PROBLEM TO WORK ON – Could you transcribe the entries below exactly, starting at the line that contains "This screenshot has height=648, width=1152." and stopping at the last line, without any pictures?

ENTRIES PROVIDED –
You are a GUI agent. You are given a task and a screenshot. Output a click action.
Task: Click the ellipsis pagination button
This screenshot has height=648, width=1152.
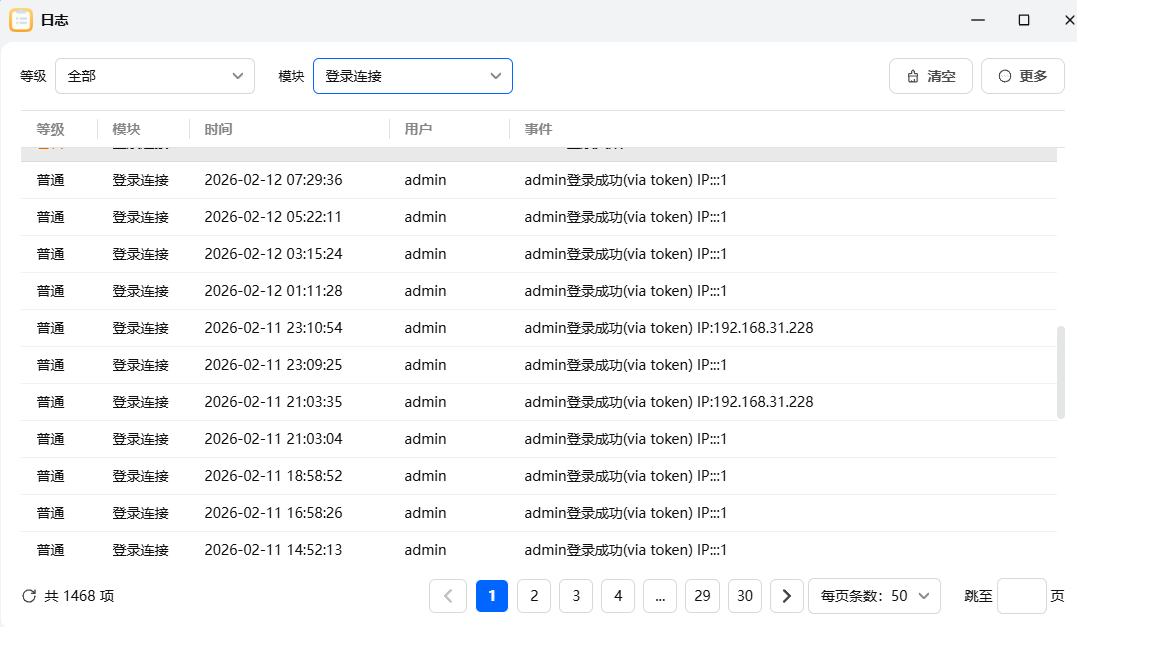click(x=660, y=596)
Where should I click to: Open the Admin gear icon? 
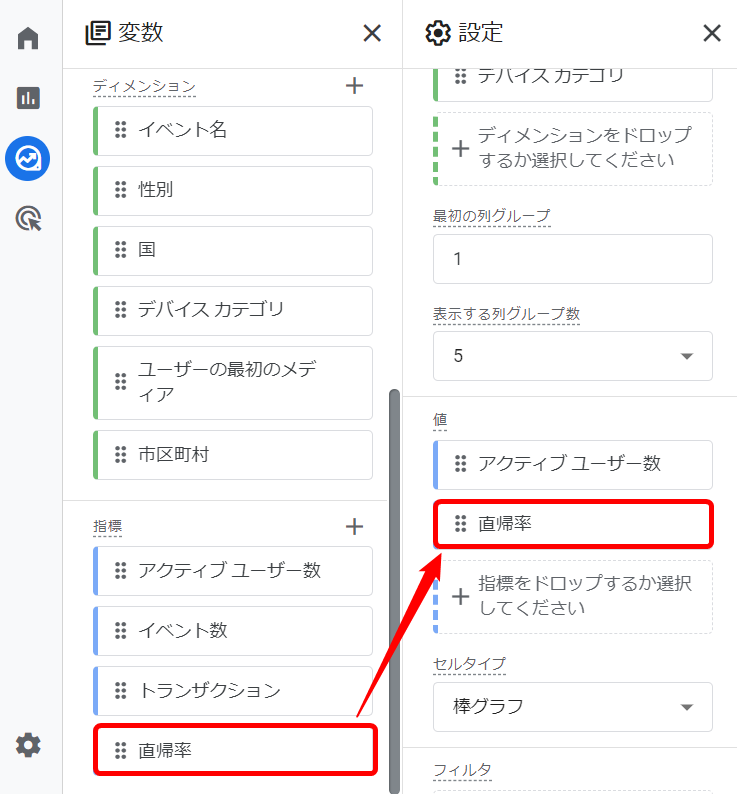pos(28,745)
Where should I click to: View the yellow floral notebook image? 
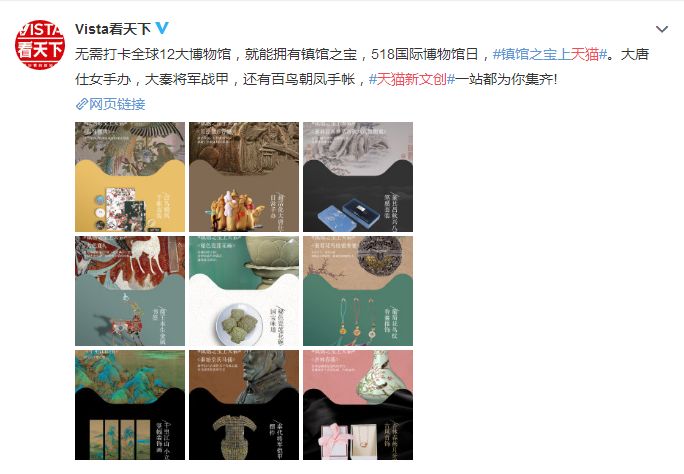(x=130, y=177)
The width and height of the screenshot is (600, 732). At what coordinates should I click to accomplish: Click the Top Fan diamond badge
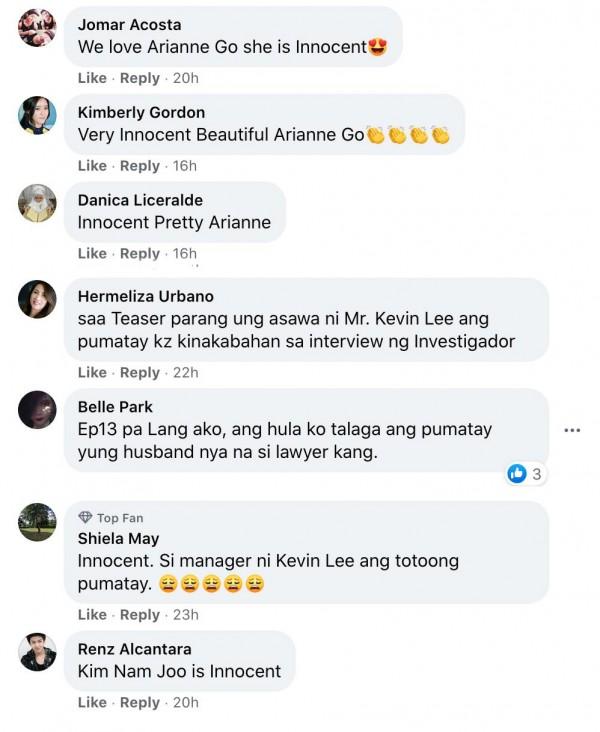[x=85, y=517]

SOLUTION TO THE PROBLEM –
This screenshot has height=648, width=1152.
click(x=660, y=596)
Where should I click to: Open the Admin gear icon? 
pos(28,745)
Where should I click to: View the yellow floral notebook image? 
(x=130, y=177)
The width and height of the screenshot is (600, 732). At what coordinates should I click to accomplish: Click the Top Fan diamond badge
[x=85, y=517]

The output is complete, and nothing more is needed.